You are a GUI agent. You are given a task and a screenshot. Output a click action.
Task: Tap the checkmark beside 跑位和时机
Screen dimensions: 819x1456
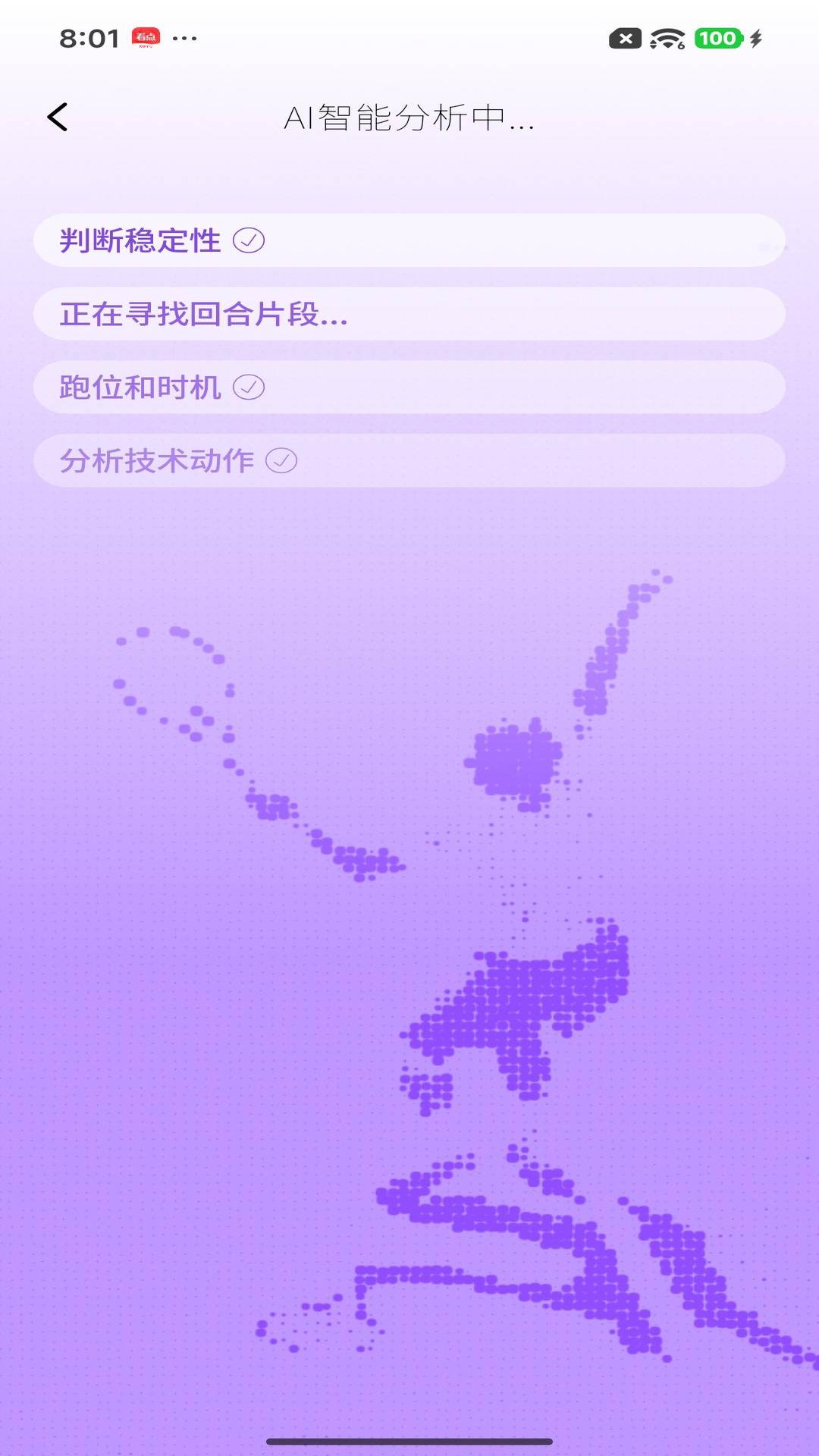(250, 387)
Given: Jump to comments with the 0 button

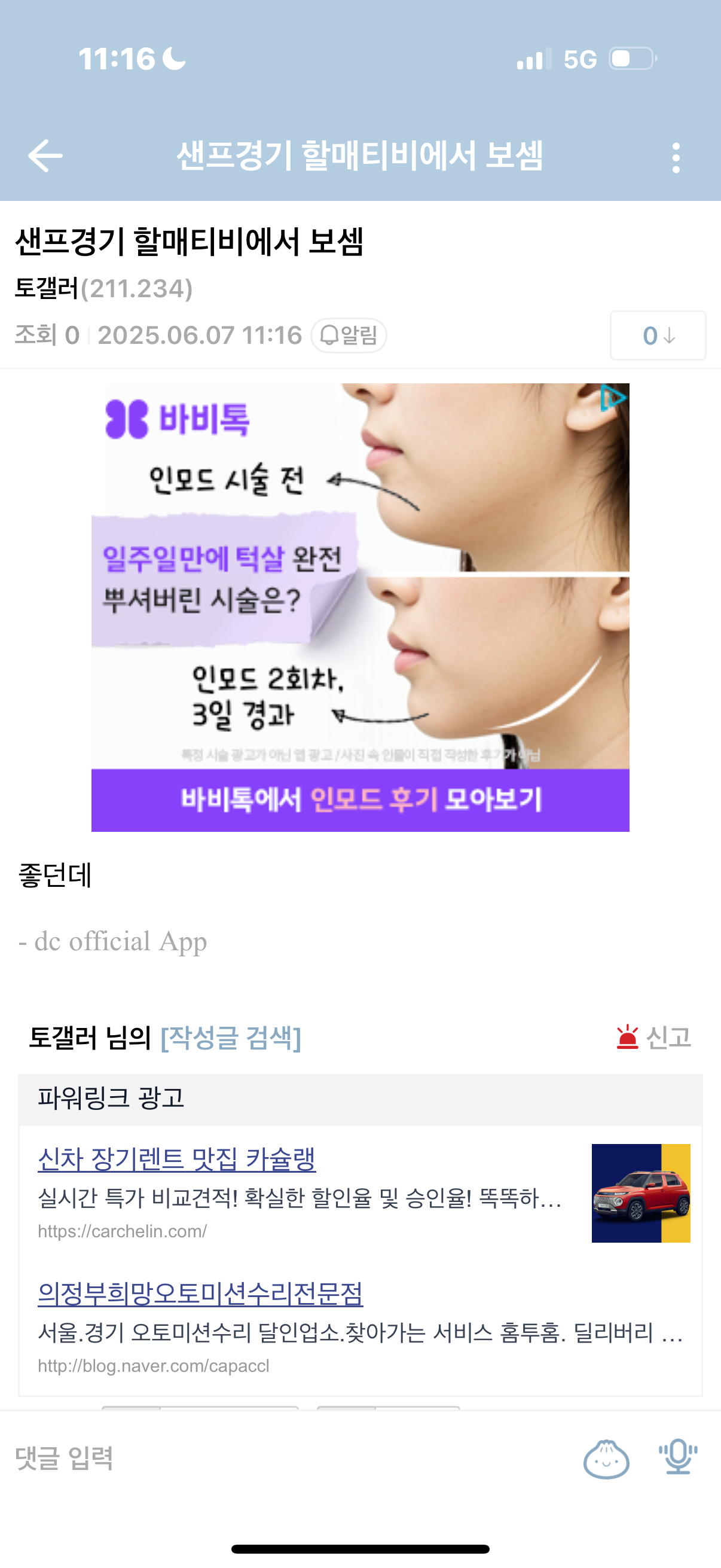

• EXERCISE AIM
Reproduce the text of every record above word for word, leaving out the pictures.

• SOLVED PROBLEM
You are a GUI agent. You are given a task and a screenshot. Output a click action.
Task: Tap the checkmark beside 跑位和时机
Screen dimensions: 819x1456
(250, 387)
Given: Jump to comments with the 0 button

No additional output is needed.